#### [Consigne A]
D’après l’extrait sur Van Halen, vers quoi les années 80 achèvent-elles la bascule ?
#### [Consigne B]
Reprenez le texte sur Van Halen et le rock des années 80 à partir de sa dernière phrase.

#### [Extrait]
---------------

Là où les années 70 avaient vu la conjonction miraculeuse d’un mouvement d’avant-garde artistique et d’une industrie musicale florissante permettant sa diffusion aux masses, les années 80, dont les Californiens d’adoption de " Van Halen " sont un symbole, achèvent la bascule vers ce que l’on appellera le " rock FM ". La débauche et les excès en coulisse, l’exubérance des tenues de scène, qui participaient déjà à la mythologie du rock, sont plus que jamais des arguments commerciaux.
La subversion, déjà loin, un " ressort marketing ".
Aux antipodes du " punk ", l’hédonisme décomplexé de Van Halen, revendiqué par le chanteur mégalo David Lee Roth - Robert Plant version supplément chantilly -, colle finalement assez bien au néolibéralisme galopant des années 80.

---------------

#### [Données enregistrées]
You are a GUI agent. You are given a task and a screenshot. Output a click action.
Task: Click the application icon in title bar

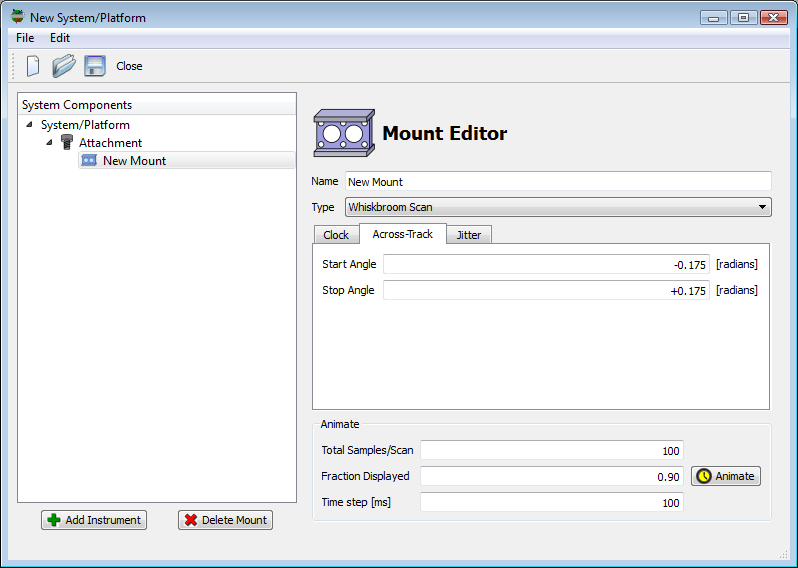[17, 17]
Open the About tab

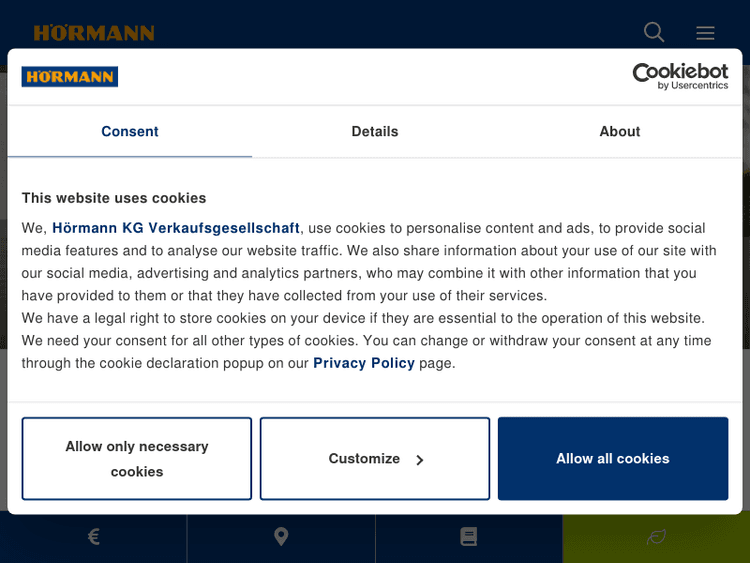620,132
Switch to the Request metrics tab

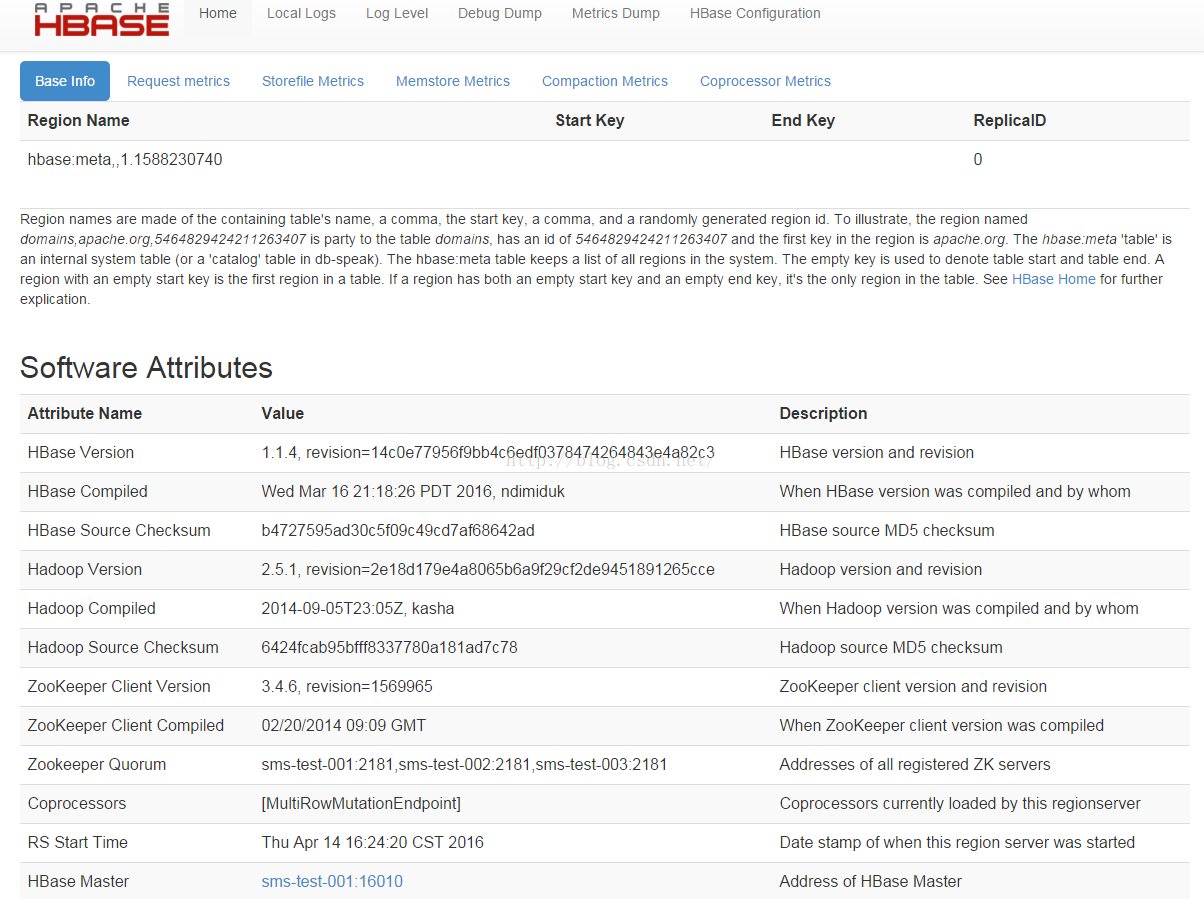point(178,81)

---------------

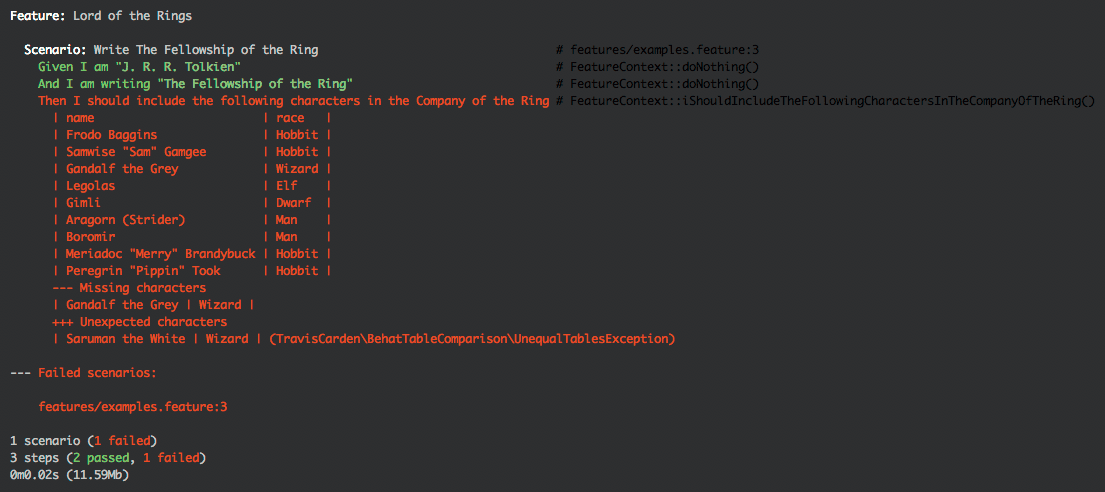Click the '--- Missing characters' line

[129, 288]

---------------

#### [Résultat obtenu A]
Vers ce que l’on appellera le « rock FM ».

#### [Résultat obtenu B]
Si le guitariste lui-même se défiait dans " Rolling Stone " de l’idée d’être " considéré comme le guitariste le plus rapide de la ville, prêt et désireux d’abattre la concurrence ", l’esthétique de son jeu – dont " Eruption ", démonstration technique de deux minutes, est l’exemple le plus frappant -, aura ouvert les vannes d’une musique tournée vers le culte de la performance et de l’exhibition technique.
https://www.youtube.com/watch?v=L9r-NxuYszg
En découleront les Joe Satriani, Michael Angelo Batio, Steve Vai et consorts, tous prodiges techniques étalant leur maestria dégoulinante à longueur d’interminables " solos ".
Autant d’artistes qui donneront corps à la caricature, si bien croquée dans " Tenacious D ", du guitariste " too much ", sans jamais sortir des sentiers bien balisés du gros son distordu, de " l’overdrive " à tout va et des " riffs " qui tâchent. Une musique prisonnière d’une époque et dont le manque de vivacité créative aurait fini par avoir la peau du « rock » si d’autres rameaux - " grunge ", " prog ", " métal ", " stoner ", " indie " - ne s’étaient pas déployés.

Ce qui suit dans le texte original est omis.